Stated task A: In the mailing list message, what does PF24 record on the tape instead of a pure 24-frame progressive stream?
Stated task B: Transcribe the mailing list message from "On Sat, Jun" to "this 60i stream.".

Provided passage:
=-=-=-=-=

[MEncoder-users] Best way to performance an inverse telecine

Grozdan neutrino8 at gmail.com
Sat Jun 26 16:08:23 CEST 2010


On Sat, Jun 26, 2010 at 3:35 PM, Eric Wescott <wescotte at gmail.com> wrote:
> I have quite a bit of HDV footage I recorded with an Canon HV30 camera using
> it's 24P setting. Canon offers optional 24p support on their HDV consumer
> camcorders: this mode officially is called “PF24″. Unfortunately, PF24
> doesn’t record on the tape a “pure” 24 frame progressive stream but instead
> it records 18 progressive frames and 12 interlaced ones — inside a 60i
> stream. Even worse, Canon does not include “flags” in that video stream to
> guide applications as to how to extract the 24 progressive frames out of
> this 60i stream.
>
> So, I need to perform an inverse telecine in order to get 24 progressive
> frames. I've followed the guide at
> http://eugenia.gnomefiles.org/2007/07/13/canon-hv20-24p-pulldown/
> for the -vf pullup, softskip and huffyuv codec which I eventually transcode
> to ProRes 422.
>
> However, I noticed there are several inverse telecine filters in mplayer.

=-=-=-=-=

Dataset records:
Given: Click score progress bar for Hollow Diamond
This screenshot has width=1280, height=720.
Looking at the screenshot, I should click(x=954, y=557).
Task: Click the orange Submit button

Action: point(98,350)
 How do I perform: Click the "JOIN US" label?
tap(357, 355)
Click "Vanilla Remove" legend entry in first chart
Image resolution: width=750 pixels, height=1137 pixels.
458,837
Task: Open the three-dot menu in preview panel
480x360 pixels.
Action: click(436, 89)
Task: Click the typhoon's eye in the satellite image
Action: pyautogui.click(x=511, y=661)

=-=-=-=-=

Response A: It records 18 progressive frames and 12 interlaced ones inside a 60i stream.

Response B:
On Sat, Jun 26, 2010 at 3:35 PM, Eric Wescott <wescotte at gmail.com> wrote:
> I have quite a bit of HDV footage I recorded with an Canon HV30 camera using
> it's 24P setting. Canon offers optional 24p support on their HDV consumer
> camcorders: this mode officially is called “PF24″. Unfortunately, PF24
> doesn’t record on the tape a “pure” 24 frame progressive stream but instead
> it records 18 progressive frames and 12 interlaced ones — inside a 60i
> stream. Even worse, Canon does not include “flags” in that video stream to
> guide applications as to how to extract the 24 progressive frames out of
> this 60i stream.